• [WHAT THE EXERCISE ASKS]
Copy out all lines of the listing below that hold "will".
___
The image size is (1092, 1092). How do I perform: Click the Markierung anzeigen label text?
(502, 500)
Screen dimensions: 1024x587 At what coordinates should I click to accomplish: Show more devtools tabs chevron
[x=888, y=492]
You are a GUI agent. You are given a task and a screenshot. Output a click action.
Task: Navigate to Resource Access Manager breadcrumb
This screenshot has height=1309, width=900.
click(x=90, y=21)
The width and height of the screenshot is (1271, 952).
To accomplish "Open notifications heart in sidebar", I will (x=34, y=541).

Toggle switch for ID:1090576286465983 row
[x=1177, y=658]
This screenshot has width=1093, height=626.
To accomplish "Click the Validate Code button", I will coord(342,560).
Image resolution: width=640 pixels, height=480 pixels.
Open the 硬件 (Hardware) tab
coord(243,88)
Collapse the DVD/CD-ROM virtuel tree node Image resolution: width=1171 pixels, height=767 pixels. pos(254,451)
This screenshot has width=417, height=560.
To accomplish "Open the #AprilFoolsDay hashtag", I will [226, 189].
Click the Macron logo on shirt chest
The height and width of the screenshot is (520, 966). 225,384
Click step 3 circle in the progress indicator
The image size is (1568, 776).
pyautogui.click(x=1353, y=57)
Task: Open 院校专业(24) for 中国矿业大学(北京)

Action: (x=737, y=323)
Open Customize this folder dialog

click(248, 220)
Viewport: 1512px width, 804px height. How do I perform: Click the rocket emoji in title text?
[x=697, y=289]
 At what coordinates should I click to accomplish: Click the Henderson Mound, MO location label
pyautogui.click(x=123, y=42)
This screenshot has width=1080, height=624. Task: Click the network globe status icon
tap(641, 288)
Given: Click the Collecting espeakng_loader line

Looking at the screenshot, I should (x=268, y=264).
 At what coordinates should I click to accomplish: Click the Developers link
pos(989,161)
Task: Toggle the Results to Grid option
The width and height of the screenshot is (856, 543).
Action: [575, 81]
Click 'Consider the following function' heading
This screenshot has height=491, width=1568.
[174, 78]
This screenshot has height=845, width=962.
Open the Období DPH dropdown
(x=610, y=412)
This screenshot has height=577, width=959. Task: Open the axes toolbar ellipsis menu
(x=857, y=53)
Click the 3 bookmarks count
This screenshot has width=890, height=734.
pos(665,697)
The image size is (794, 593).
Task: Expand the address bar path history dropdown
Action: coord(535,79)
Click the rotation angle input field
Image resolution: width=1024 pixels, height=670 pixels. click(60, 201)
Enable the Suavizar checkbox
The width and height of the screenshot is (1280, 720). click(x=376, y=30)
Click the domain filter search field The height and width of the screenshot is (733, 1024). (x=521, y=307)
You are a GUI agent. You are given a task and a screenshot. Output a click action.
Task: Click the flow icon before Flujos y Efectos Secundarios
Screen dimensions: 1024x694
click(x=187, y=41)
___
• [COMPLETED EXERCISE]
To accomplish "Open notifications heart in sidebar", I will (x=34, y=541).
To accomplish "Click the Validate Code button", I will coord(342,560).
To accomplish "Open the #AprilFoolsDay hashtag", I will [226, 189].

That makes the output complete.